> [PROBLEM TO SOLVE]:
Retype the lines below exactly, but only those from the line that has "Image resolution: width=474" through the line that has "Viewport: 1084px width, 492px height.". Omit every picture.

> [DATA RECORDS]:
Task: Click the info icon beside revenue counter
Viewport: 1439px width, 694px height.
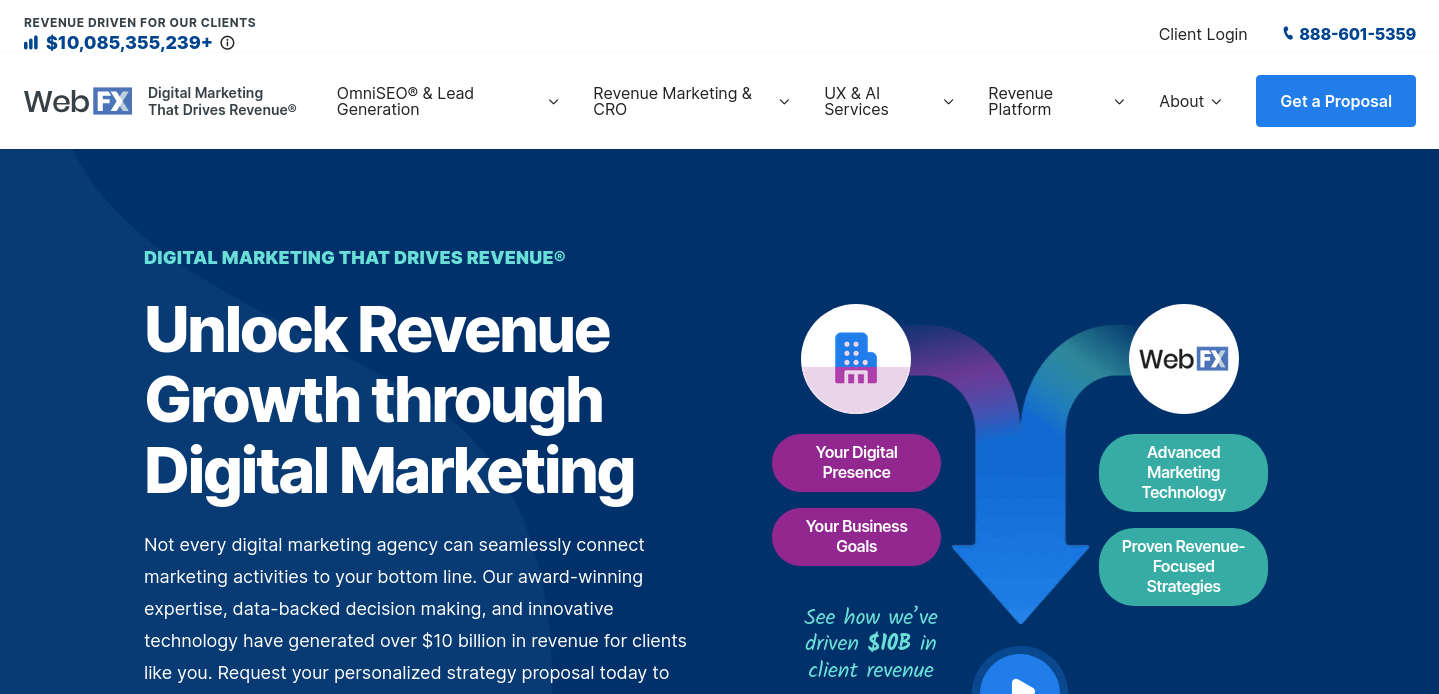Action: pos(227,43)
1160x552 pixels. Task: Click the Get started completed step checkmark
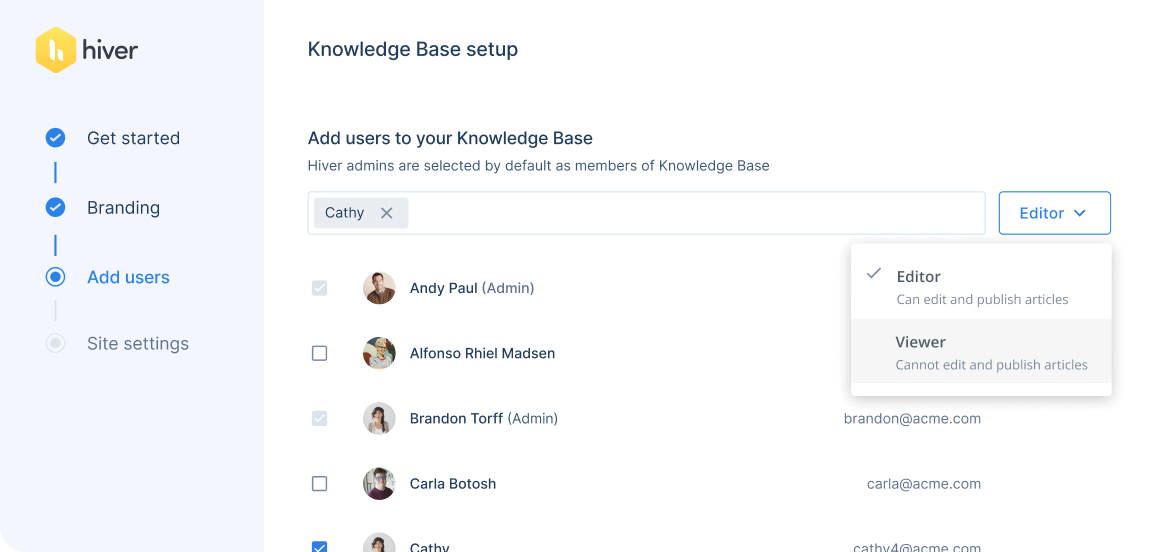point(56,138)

* * *

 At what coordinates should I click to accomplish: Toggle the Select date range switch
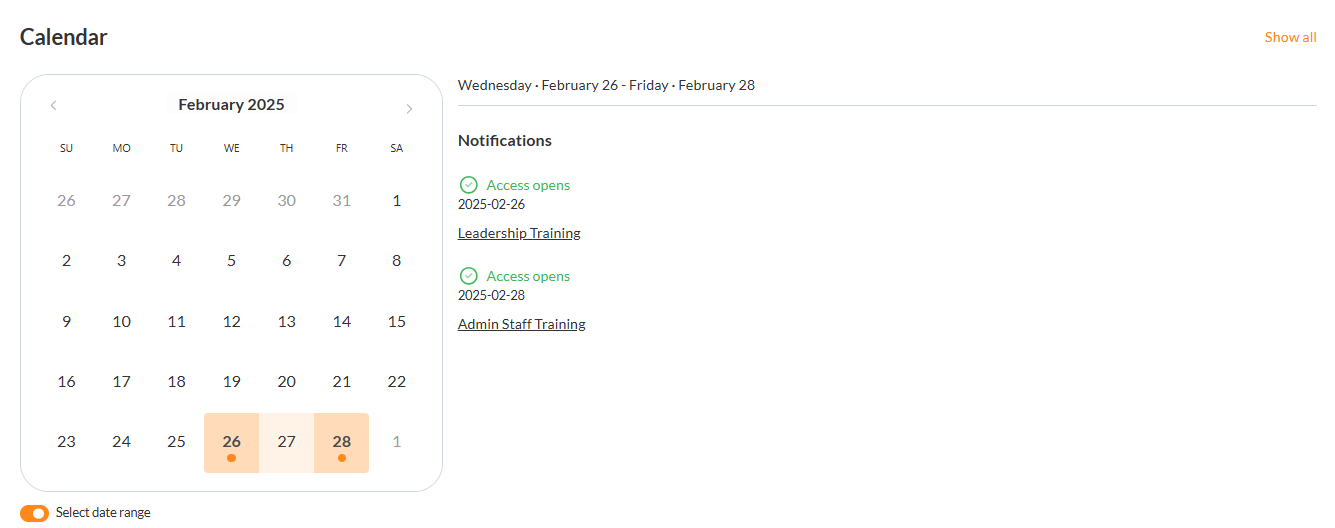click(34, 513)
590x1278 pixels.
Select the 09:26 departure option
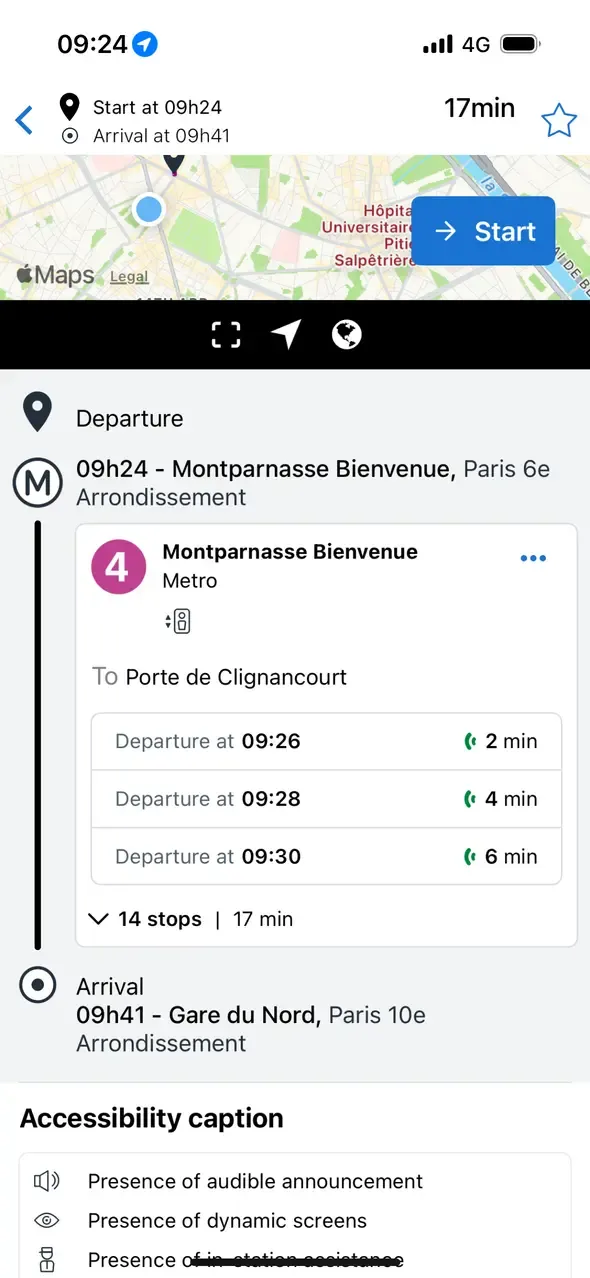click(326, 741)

==

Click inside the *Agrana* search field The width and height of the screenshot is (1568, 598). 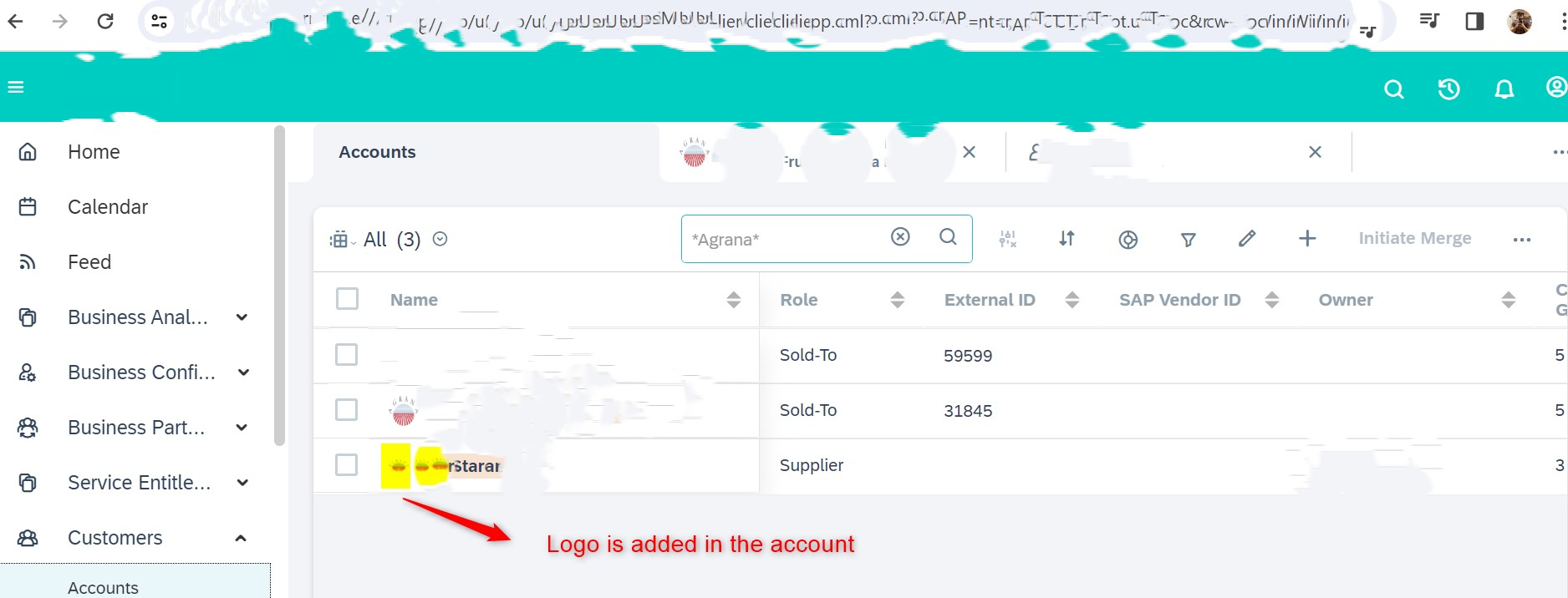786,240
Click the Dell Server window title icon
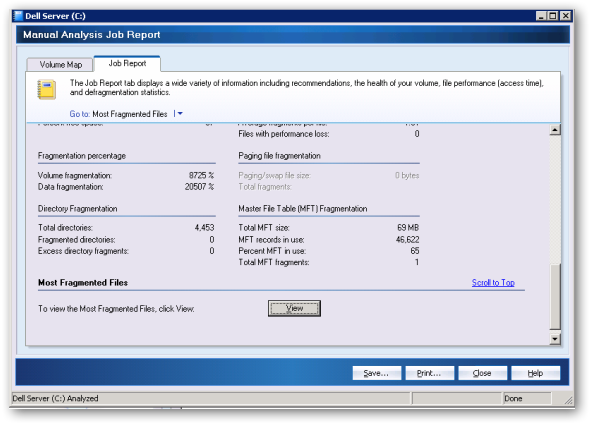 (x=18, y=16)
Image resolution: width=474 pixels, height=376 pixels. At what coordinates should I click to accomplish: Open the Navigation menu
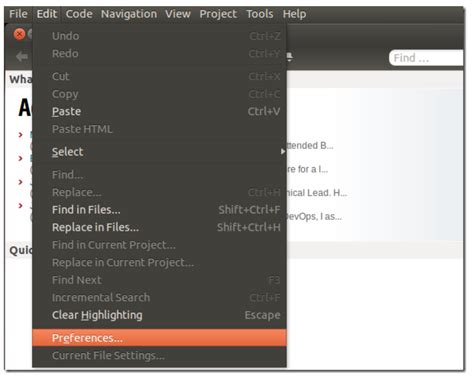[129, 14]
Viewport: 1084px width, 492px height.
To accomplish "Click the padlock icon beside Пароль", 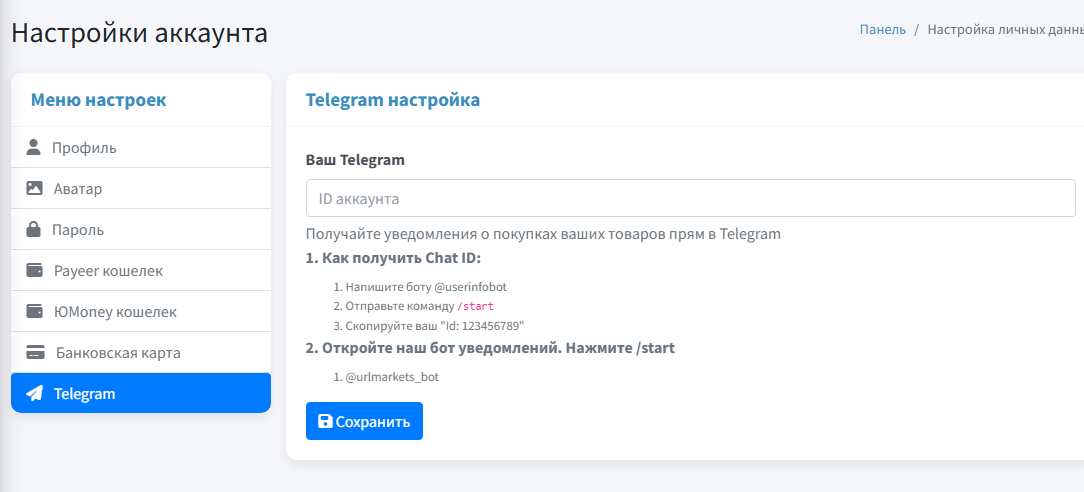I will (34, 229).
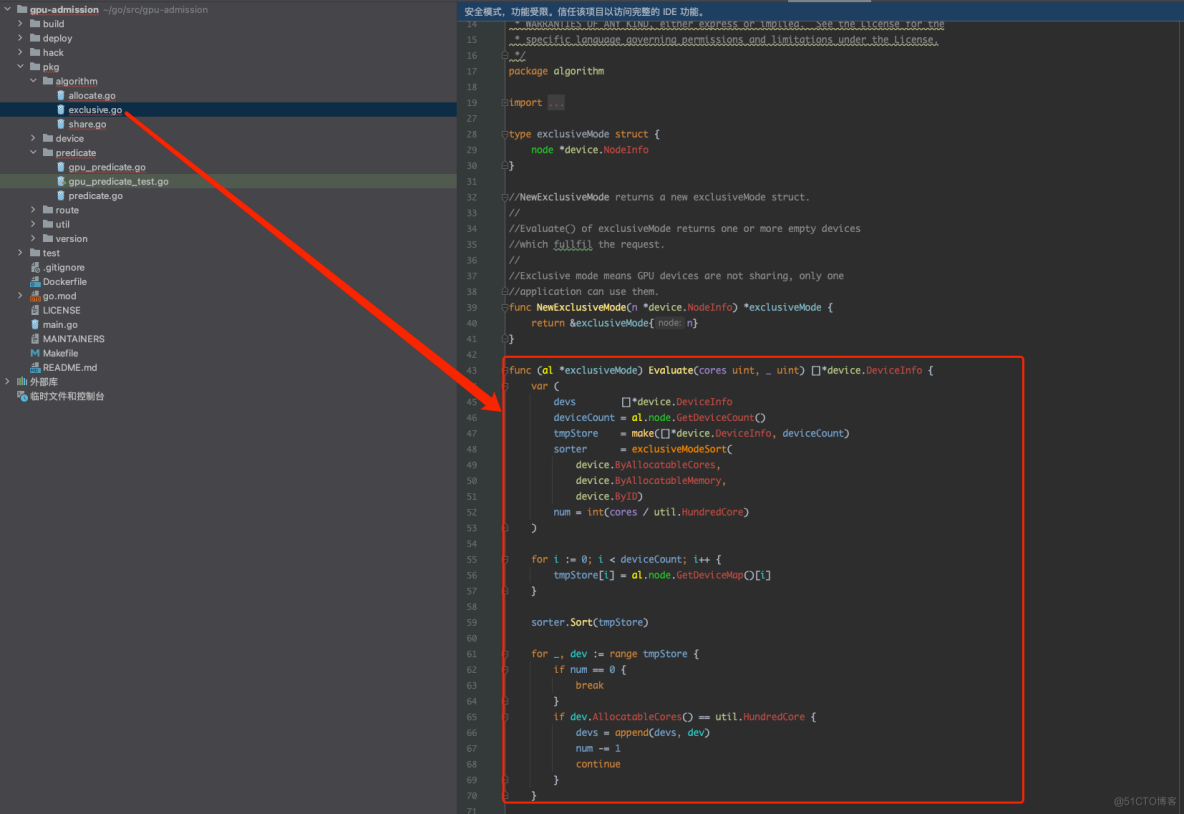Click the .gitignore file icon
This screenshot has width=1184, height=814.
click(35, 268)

> [EXERCISE RESULT]:
Image resolution: width=474 pixels, height=376 pixels. At what coordinates should I click to accomplish: Open the Navigation menu
[129, 14]
Viewport: 1084px width, 492px height.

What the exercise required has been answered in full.